Rachel Robles contracted COVID in March 2020. The 27-year-old data analyst has not gone a single day without symptoms since. Most doctors did not believe her when she described how she had gone from running the Brooklyn Half Marathon the previous year to enduring such crippling fatigue that her couch felt like quicksand. How she suddenly struggled to put numbers together, despite her technical training. How no matter how many breaths she took, she always felt starved for air.
Three months in, one doctor told her, “COVID doesn’t last for 90 days. You either get over it or you die.”

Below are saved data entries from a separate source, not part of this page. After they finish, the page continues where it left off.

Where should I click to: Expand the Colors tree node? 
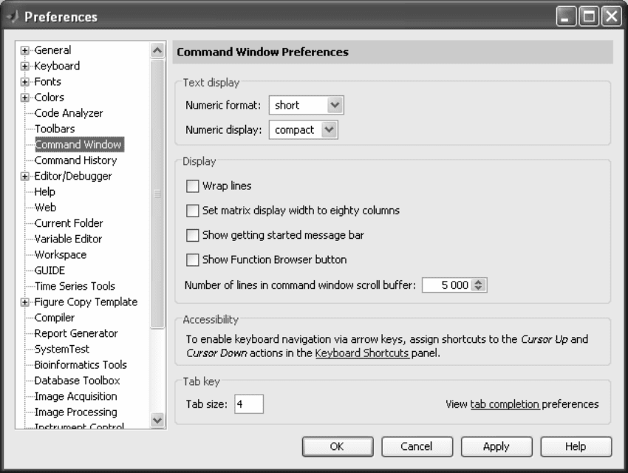click(25, 98)
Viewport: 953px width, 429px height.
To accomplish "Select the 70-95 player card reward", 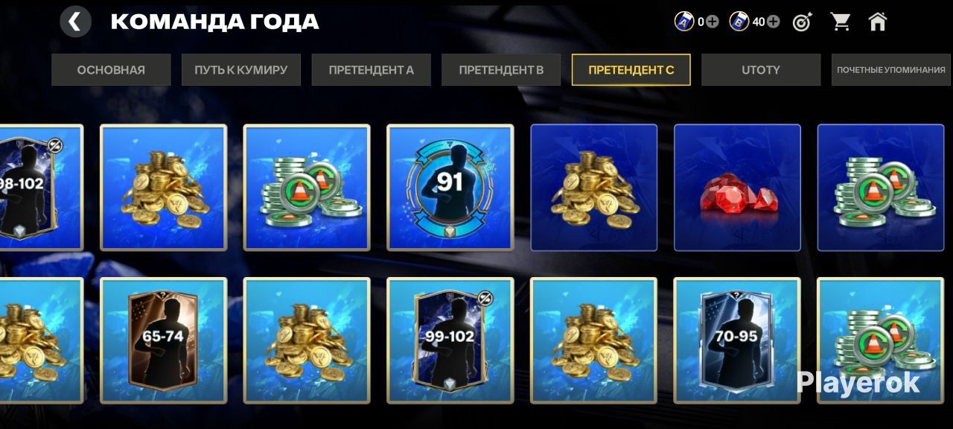I will [737, 340].
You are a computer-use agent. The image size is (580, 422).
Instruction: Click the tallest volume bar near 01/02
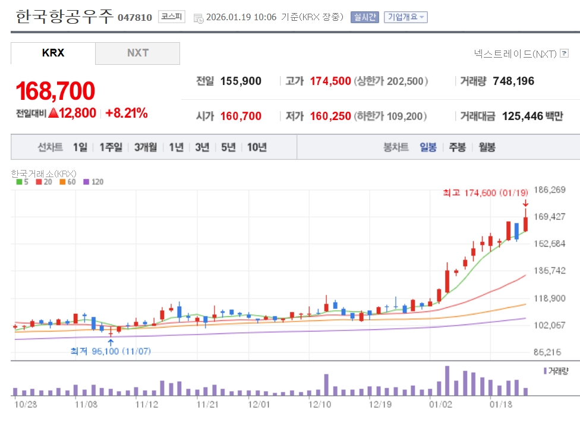[447, 380]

That dichotomy—in which the only possible outcomes of COVID are either complete recovery or death—has turned out to be anything but true. Between 8 million and 23 million Americans are still sick months or years after being infected. The perplexing array of symptoms known as long COVID has left an estimated 1 million of those people so disabled they are unable to work, and those numbers are likely to grow as the virus continues to evolve and spread. Some who escaped long COVID the first time are getting it after their second or third infection. “It is a huge public health crisis in the wake of acute COVID infection,” says Linda Geng, a physician and codirector of Stanford Health Care’s long COVID clinic.
Though there is no longer debate that long COVID is a real phenomenon—both the Centers for Disease Control and Prevention and the World Health Organization have recognized its existence—the science is so new that many questions remain about how to define the condition, what causes it and how to effectively treat it. It has become clear, for example, that long COVID can assume a variety of different forms. “Not everyone has the same disease,” which means there are different causes, says Akiko Iwasaki, an immunologist at the Yale School of Medicine.

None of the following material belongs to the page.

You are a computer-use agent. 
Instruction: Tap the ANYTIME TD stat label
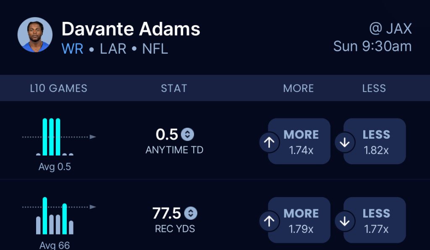[174, 150]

Scientists have proposed several different, yet interconnected, origin stories to explain these wide-ranging symptoms: The coronavirus could damage organs, spawn tiny blood clots, trigger autoimmunity, hide out in tissues or prompt new and ongoing symptoms in other, more subtle ways. To complicate matters further, these narratives are not mutually exclusive: Several could be occurring at the same time in a particular patient, or one could set off another in an unhappy sequence of events that keeps the patient in perpetual bad health. By teasing apart the theories one by one, researchers are gaining a greater understanding of this enigmatic illness and inching closer to therapies that don’t just mask symptoms but eliminate the root cause.
Listening to patients
Many of the earliest insights into long COVID have been gleaned from the experiences shared by patients. A survey by the Patient-Led Research Collaborative, a team of long COVID patients who are doing research into their condition, compiled a list of more than 200 different symptoms across 10 organ systems. These range from the most common complaints like fatigue, cognitive impairment, shortness of breath, irregular menstrual periods, headaches, heart palpitations, sleep problems, and anxiety and depression, to other afflictions like double vision, peeling skin, hair loss, tinnitus, tremors, food allergies, and sexual dysfunction. The constellation of reported symptoms can vary from person to person, even changing over the course of the condition.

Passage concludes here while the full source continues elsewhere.